## REQUIRED WORK
Within the entries below, find each line containing the word "Print" and copy it.

## Saved entries
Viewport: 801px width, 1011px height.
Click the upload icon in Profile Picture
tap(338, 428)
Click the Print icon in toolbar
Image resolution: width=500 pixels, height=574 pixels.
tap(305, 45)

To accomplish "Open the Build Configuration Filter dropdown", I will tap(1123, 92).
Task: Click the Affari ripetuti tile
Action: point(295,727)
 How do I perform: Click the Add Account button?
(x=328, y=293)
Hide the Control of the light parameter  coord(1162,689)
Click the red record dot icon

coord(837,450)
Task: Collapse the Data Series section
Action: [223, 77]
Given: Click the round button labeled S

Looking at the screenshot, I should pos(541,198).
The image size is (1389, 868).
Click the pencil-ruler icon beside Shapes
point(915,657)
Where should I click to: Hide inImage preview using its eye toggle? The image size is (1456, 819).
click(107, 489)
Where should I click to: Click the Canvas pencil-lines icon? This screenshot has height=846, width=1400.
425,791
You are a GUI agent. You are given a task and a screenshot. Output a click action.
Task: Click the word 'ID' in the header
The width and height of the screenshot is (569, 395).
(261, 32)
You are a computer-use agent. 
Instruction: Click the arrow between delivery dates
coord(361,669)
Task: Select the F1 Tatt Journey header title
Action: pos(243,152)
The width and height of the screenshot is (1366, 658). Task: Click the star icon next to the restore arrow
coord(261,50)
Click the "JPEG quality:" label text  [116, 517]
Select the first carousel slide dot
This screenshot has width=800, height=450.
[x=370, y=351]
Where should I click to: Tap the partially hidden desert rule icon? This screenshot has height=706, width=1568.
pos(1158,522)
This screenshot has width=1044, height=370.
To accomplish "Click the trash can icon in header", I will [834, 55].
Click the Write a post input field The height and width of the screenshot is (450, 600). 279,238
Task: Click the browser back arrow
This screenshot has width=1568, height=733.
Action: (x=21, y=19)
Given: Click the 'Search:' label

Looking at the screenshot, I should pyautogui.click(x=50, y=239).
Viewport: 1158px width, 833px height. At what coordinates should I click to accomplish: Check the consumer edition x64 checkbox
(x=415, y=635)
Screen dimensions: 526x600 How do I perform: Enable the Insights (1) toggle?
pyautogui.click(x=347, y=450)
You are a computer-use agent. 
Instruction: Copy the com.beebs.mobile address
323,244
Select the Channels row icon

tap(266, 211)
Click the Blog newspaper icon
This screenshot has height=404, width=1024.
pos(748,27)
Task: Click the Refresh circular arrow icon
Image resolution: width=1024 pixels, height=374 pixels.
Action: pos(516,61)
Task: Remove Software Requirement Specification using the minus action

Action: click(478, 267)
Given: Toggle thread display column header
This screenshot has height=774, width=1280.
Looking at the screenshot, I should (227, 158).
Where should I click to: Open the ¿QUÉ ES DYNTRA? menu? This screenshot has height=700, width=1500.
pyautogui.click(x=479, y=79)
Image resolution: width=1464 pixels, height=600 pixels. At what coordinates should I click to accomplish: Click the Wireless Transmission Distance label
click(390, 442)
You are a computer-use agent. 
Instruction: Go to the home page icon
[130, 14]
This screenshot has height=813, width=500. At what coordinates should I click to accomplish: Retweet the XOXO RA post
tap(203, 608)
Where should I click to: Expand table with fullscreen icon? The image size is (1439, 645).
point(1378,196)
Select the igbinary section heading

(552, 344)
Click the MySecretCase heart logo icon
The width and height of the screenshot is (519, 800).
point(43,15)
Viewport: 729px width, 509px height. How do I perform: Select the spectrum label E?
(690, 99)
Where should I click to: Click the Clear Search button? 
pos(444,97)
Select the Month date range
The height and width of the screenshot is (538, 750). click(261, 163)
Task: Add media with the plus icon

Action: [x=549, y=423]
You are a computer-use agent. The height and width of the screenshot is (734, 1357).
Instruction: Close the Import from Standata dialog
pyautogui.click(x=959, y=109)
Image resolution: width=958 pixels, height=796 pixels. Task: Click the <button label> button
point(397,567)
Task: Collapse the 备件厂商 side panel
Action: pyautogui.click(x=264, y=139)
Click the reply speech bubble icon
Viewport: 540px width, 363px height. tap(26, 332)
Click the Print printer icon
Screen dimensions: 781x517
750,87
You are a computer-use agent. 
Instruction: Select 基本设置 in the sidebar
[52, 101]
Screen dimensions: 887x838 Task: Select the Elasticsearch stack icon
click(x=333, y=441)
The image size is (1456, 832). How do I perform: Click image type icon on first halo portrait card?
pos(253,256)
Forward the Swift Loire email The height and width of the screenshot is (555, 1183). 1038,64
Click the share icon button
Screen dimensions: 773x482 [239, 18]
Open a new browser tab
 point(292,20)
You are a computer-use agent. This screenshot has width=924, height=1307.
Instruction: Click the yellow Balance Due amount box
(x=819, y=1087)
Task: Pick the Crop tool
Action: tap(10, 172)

## ANSWER TO THIS EXERCISE
Click the Print icon in toolbar
Click the Print printer icon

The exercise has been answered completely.